Every line below that holds the string "title" must be copied.

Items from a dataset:
=====
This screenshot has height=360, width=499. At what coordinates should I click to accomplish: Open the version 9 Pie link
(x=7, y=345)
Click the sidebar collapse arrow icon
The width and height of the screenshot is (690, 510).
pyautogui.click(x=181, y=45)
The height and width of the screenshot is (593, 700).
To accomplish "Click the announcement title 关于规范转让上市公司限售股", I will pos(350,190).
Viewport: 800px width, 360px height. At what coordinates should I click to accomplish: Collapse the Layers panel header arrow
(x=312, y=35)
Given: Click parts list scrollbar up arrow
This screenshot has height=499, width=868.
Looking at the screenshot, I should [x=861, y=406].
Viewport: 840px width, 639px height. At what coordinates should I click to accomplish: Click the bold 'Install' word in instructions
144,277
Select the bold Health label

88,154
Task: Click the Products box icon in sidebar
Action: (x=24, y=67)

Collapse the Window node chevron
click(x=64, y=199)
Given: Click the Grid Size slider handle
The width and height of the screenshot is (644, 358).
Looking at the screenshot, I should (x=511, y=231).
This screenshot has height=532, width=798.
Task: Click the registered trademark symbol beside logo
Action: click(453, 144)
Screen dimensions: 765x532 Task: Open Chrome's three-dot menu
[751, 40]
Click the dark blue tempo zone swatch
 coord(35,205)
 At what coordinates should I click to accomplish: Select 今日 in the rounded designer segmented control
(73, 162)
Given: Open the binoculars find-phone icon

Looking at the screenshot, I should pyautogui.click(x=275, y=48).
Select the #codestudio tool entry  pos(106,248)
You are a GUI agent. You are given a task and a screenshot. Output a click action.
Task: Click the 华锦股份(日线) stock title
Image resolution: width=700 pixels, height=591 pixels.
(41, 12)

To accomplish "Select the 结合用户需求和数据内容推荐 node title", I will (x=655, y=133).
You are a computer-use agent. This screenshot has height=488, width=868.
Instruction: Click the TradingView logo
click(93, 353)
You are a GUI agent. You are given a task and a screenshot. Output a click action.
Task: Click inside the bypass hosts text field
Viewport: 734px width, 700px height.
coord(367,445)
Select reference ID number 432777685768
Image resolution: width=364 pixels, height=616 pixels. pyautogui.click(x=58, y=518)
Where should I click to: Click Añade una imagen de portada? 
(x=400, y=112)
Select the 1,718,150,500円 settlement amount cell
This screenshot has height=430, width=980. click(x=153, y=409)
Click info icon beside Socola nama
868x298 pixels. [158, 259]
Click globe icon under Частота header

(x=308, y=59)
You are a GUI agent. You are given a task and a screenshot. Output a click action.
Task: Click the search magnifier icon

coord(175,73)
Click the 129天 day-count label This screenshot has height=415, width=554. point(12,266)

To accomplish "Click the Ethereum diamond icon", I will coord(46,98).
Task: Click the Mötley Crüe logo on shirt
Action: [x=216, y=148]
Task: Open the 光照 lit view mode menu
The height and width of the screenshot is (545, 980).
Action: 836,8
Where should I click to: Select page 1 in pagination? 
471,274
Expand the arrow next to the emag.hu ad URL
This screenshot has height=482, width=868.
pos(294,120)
=====
◆ Reply ◆
To accomplish "Click the announcement title 关于规范转让上市公司限售股", I will pos(350,190).
Task: Click the 华锦股份(日线) stock title
To accomplish "Select the 结合用户需求和数据内容推荐 node title", I will (x=655, y=133).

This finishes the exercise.